Une assurance voulait définir ses prix en fonction des publications Facebook de ses clients
Une assurance voulait définir ses prix en fonction des publications Facebook de ses clients
Admiral, une importante compagnie britannique, comptait établir le profil psychologique de ses clients à partir de Facebook, pour définir le prix de leur assurance automobile.
Une compagnie d’assurances a voulu exploiter les publications de ses clients sur Facebook. | JOEL SAGET / AFP
« Nous voulons nous assurer que les conducteurs prudents obtiennent le meilleur prix possible. Pour cela, nous regarderons dans votre profil Facebook pour nous permettre de mieux comprendre le type de conducteur que vous êtes. » C’est écrit noir sur blanc sur le site d’Admiral, une des plus importantes compagnies d’assurance britanniques : celle-ci veut se connecter aux comptes Facebook de ses clients pour déterminer le prix de leur assurance automobile. « Il a été prouvé qu’il existe un lien entre la personnalité et la façon de conduire, et notre technologie intelligente nous permet de prédire qui est plus à même d’être un conducteur prudent. »
Ce programme, appelé FirstCarQuote, devait être lancé cette semaine. Mais il a été finalement retardé pour « régler des derniers détails », peut-on lire sur le site. Un « détail » qui s’appelle Facebook : l’entreprise a bloqué in extremis ce projet, en contradiction avec ses règles d’utilisation, rapporte le magazine spécialisé The Verge, citant un porte-parole de Facebook. Le règlement stipule qu’il est interdit d’exploiter les données de Facebook à certaines fins, comme « prendre des décisions concernant une candidature ou sur le taux d’intérêt à fixer sur un prêt ».
Analyse des points d’exclamation
Avant d’être bloqué, le programme était très avancé. Il se destinait principalement aux jeunes conducteurs, qui se dotent d’une assurance automobile pour la première fois. Dans son fonctionnement, les individus perçus comme consciencieux et bien organisés étaient avantagés, explique le Guardian.
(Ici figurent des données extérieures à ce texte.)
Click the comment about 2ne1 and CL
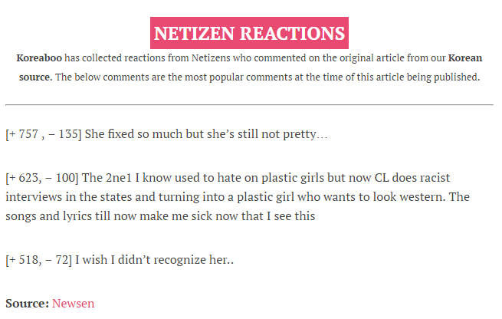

Mais comment le savoir avec Facebook ? Toujours selon le quotidien britannique, le programme automatique considère que certains critères sont représentatifs de ces traits de caractère, comme par exemple « écrire des phrases courtes et concrètes, faire des listes et organiser ses rendez-vous avec ses amis de façon précise, pas seulement en disant “ce soir” ». Le programme devait aussi repérer les personnalités qu’il jugerait trop sûres d’elles, si elles utilisent beaucoup de points d’exclamation et fréquemment des mots comme toujours ou jamais plutôt que peut-être.
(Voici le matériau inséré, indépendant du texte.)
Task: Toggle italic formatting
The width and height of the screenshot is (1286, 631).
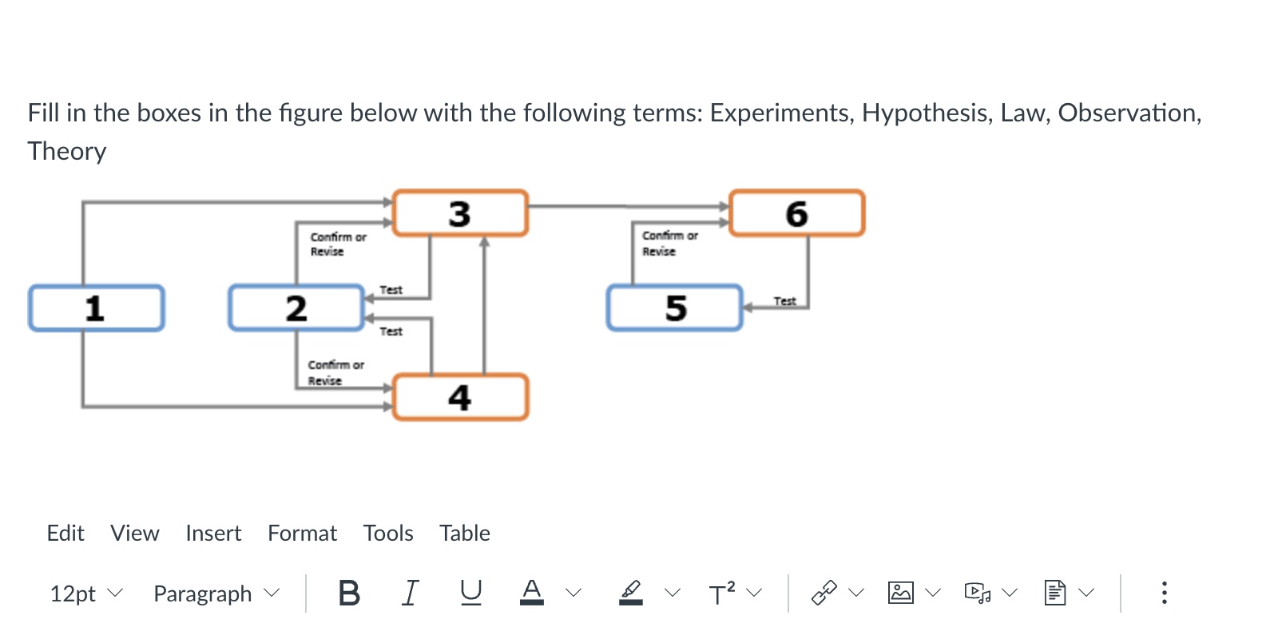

Ces critères étaient censés évoluer au fil de l’expérience : le programme aurait dû les affiner au fur et à mesure (s’il remarquait par exemple que les utilisateurs de tel ou tel mot avaient statistiquement plus d’accidents). Admiral avait précisé que les publications récentes seraient davantage prises en compte, et que son programme n’exploitait pas les photos.
« Pratiques abusives »
L’entreprise avait assuré que ce programme devait permettre aux jeunes conducteurs, souvent considérés comme une population à risque, d’obtenir des réductions de 5 à 15 % – il ne pouvait pas en revanche générer d’augmentation de prix. La participation à ce programme était volontaire et ouverte à d’autres catégories de clients qui souhaiteraient s’y inscrire.
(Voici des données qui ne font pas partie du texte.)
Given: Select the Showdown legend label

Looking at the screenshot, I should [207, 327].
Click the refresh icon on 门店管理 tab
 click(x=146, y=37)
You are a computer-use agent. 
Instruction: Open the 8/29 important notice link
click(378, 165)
L’association britannique Open Rights Group, qui s’intéresse à la défense des données personnelles, s’est félicitée de la décision de Facebook dans un communiqué et a souligné les dangers de telles pratiques :
« Nous devons nous interroger sur les conséquences quand nous permettons à des entreprises de prendre des décisions qui nous affectent, sur le plan financier ou autre, en s’appuyant sur ce que nous avons dit sur les réseaux sociaux. Ces pratiques abusives pourraient mener à des prises de décisions contre certains groupes avec des biais concernant la race, le genre, la religion ou la sexualité – ou parce que les publications analysées les mettraient dans une case de personnes non conventionnelles. »
L’association souligne aussi que cela pourrait, à terme, « changer la manière dont les personnes utilisent les réseaux sociaux, en encourageant l’autocensure ».